The common garden tomato (Lycopersicon esculentum Mill.) is botanically classified as a fruit. Actually it is a berry, but many people think of it as a vegetable. The U.S. Department of Agriculture, for example, has defined it as a vegetable. The modern tomato originated in the southern regions of the Andes Mountains, the coastal deserts of Peru, and Ecuador and parts of central Mexico. By the time Europeans arrived in the New World, tomatoes were already widely cultivated by the Aztecs as far north as Mexico. The Aztec (Nah’uatl) word tomatl is a term that roughly translates as “plump fruit.” In the early 16th century, Spanish explorers changed tomatl to tomate.

Tomatoes are low in calories and a good source of Vitamins A and C.  California produces about 30 percent (5000 to 6000 tons per year) of U.S. fresh markettomatoes, and about 95 percent (8 to 11 million tons per year) of tomatoes used for processing. Tomatoes grown in California are harvested from May to December, with peak periods from July through mid-August. The United States imports greenhouse tomatoes year-round from Canada, Mexico, and the Netherlands.  Field tomatoes are imported from Mexico from December through April. The flavor, texture, and cooking characteristics of tomatoes depend on the variety, growing method, local environment, and handling techniques used during and after harvest.
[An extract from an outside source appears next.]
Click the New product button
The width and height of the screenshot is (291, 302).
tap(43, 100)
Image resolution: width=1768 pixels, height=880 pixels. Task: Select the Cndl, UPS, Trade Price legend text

Because processing and fresh-market tomato varieties are used in very different ways, they have been bred and selected for traits important to their specialized growing, harvesting, shipping, processing, and consumption requirements.


There are more than 400 varieties of tomato—including hundreds of specialty and heirloom types—that are suited for growing in the home garden. You can choose the varieties that work best in your area if you want to maximize productivity.  For more on varieties read ANR Pub 8116


Tomato eating quality is largely a matter of personal preference. Normally, tomatoes are harvested from the vine when fully colored (red, yellow, purple, multi-colored, etc.) but still firm. When the first signs of color appear, typically at the blossom end, the tomato is mature and edible, but not fully ripe. By the time a tomato reaches about 20 percent of full-ripe color, it has reached its full balance of sweetness and acidity potential. Peak flavor for the variety can develop on or off the vine from this point onward, with proper handling. Generally, fruit is left on the vine until at least 80 percent of its ripe color has developed.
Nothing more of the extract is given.